I think it’s safe to say that we all take for granted just how easy it is for us to mix a variety of media pretty seamlessly in the content we so voraciously consume every day. Our computers and phones have no trouble gushing forth a fountain of text, images, video, audio, whatever, all integrated and crammed together willard-nillard, with all kinds of degrees of interactivity. This, of course, wasn’t always the case, and it’s fascinating to see some relics of early attempts at interactive multimedia, especially when it’s full of mid-’80s Fords and some big hair.
Yes, thanks to the magic of the internet, a whole bunch of 1980s-era Laserdisc content used by Ford for dealer training can be found online, thanks to some dedicated Laserdisc fetishists.
These videos are interesting because, while some of them are straightforward dealer-informational videos, like this one about the mind-scrambling 1988 1/2 updates made to the Ford Escort:
Mmm, yes, good stuff! New lights, new 5 MPH polycarbonate wrap-around bumper with tucked-in styling, hot damn, it was an exciting time for the small hatch buyer who only demanded the very good enoughest.
But more interesting than these videos, I think, are the ones that are more puzzling to watch, because they contain long strings of sequences like this pretty, very blow-dried, carefully-enunciating 1980s lady giving you reassurance while talking about fulcrums and warning you not to grind rocker arm pads and reminding you to not damage those cam lobes:
The reason these discs have these sequences of The Lady affirming you over and over is that these were never meant to be watched like this. The Laserdiscs were part of a training system and were played on Laserdisc players connected to a computer, which would be running a program that quizzed the service techs about the cylinder heads or whatever.
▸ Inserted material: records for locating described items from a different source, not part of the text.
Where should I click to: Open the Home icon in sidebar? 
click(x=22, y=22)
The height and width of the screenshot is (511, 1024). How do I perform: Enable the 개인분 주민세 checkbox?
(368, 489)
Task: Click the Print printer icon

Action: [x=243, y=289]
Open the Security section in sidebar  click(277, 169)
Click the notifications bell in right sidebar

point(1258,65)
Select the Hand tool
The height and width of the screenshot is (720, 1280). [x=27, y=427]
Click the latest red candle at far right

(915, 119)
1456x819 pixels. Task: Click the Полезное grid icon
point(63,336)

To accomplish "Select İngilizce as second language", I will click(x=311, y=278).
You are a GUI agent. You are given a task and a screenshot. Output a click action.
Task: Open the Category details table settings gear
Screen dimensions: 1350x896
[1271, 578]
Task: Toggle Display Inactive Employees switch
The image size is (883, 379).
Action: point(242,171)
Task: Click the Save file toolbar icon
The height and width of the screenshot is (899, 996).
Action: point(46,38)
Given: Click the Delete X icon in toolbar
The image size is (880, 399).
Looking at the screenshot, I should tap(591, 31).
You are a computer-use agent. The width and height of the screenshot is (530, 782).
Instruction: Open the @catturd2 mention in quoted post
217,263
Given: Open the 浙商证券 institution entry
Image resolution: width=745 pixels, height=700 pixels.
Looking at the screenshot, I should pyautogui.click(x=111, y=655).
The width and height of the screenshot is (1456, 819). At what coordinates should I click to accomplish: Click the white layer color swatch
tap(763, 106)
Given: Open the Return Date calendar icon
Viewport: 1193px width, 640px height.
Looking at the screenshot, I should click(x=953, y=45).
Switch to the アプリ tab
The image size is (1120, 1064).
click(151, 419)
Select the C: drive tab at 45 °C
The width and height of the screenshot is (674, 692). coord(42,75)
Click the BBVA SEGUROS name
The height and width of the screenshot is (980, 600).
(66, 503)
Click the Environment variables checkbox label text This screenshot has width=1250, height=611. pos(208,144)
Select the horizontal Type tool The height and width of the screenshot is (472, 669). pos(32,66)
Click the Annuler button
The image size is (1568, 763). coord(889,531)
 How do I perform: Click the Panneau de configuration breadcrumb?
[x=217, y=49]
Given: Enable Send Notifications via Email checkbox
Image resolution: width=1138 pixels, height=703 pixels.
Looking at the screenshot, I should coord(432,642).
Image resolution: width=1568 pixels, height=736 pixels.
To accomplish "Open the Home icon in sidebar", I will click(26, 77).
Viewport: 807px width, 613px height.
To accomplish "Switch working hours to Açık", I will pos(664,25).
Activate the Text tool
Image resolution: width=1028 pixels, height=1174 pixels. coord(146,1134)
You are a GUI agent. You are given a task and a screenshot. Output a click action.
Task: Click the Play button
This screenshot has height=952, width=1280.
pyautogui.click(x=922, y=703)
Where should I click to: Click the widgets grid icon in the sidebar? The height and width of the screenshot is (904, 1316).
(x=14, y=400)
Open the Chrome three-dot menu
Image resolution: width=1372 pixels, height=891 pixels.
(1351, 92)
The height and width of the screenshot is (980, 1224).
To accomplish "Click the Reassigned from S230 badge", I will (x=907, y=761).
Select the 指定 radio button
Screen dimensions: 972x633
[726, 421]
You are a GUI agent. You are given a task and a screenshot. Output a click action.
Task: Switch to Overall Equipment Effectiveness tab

Since computers in the 1980s weren’t able to play full-motion video on their own, they instead were used to trigger the Laserdisc player to play certain tracks of the disc at specific times on a separate monitor, or in the case of Ford’s system, I think the same monitor.
This way, an explanatory video sequence could be played, the computer would be used for answer input, and, based on the results, the computer would play a sequence with The Lady congratulating you or whatever they used to show when you got it wrong — maybe they threatened to kick a puppy or something. I haven’t seen that part.
Video games like Dragon’s Lair actually used a very similar setup, relying on joystick inputs to determine which animation clip to play from the disc.
I haven’t been able to find exactly what sort of hardware was being used for Ford’s Intelligent Video Learning System (IVLS), but based on some instructions on the back of one of the discs, it seems the system used separate floppy disks for the program control and used a light pen for user input.
That little picture up there is all I could find so far; it may be based on a common PC of the era (the keyboard in that pic makes me think possibly an IBM PC XT or something) outfitted with expansion cards to control the laserdisc and handle the light pen input.
This is very, very dead tech today, but I’m thankful there are people preserving this and making it’s content available — otherwise, when else would we get to see a Ford EXP racing against a Gremlin?
Of course, even better is seeing The Lady say “you bet your aluminum you got that one right.”
Honestly, if you’re having a lousy day, maybe just have this playing on a loop and you can have someone who looks like your mom’s most stylish friend from 1983 reminding you all day long to keep up the good work and that you’re right on the button on that one.
There’s a whole list of these here if you want to spend your time diving into the magic hypothetical parallel world where you work at a mid ’80s Ford dealership.
And don’t forget to take your test drive in the “wiggle mode!”